Array-Overhead mit Devel::Size bestimmen
Beitrag von Uwe am 24.12.2008 um 08:30 Uhr | 0 Kommentare
Perl's dynamische Arrays und Hashes sind eine feine Sache. Aber wenn man sie in großen Mengen verwendet, sollte man eins wissen: Sie brauchen viel Speicherplatz.
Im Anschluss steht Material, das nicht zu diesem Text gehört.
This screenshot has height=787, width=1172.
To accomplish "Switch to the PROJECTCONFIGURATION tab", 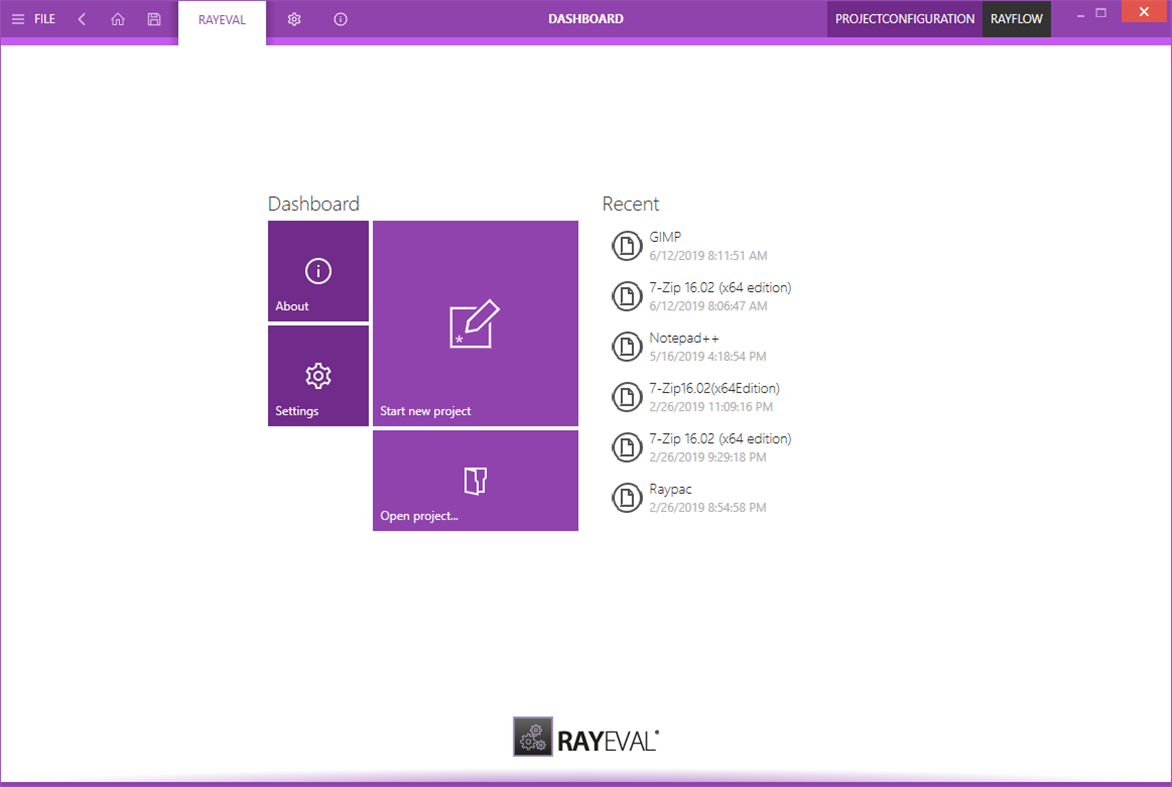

Am Beispiel von Holzwurm Bertolt möchte ich dies demonstrieren:
#!/usr/bin/perl use strict; use warnings; use Devel::Size qw(total_size); my $map = 'aaABbb'. 'a## #b'. 'a C b'. 'a#C##b'. 'aABbbb'. '##### '; my @map = [['a', 'a', 'A', 'B', 'b', 'b'], ['a', '#', '#', ' ', '#', 'b'], ['a', ' ', 'C', ' ', ' ', 'b'], ['a', '#', 'C', '#', '#', 'b'], ['a', 'A', 'B', 'b', 'b', 'b'], ['#', '#', '#', '#', '#', ' '], ]; printf("Skalar: %4d\n", total_size(\$map)); printf("Array: %4d\n", total_size(\@map));
Download: array-size.pl
Ausgabe:
Skalar: 88 Array: 3512
Die Darstellung des Zustandes als Skalar (String) benötigt 88 Bytes. Für ein Array-of-Arrays fallen gleich 3.512 Bytes an. Dies ist quasi das Vierzigfache!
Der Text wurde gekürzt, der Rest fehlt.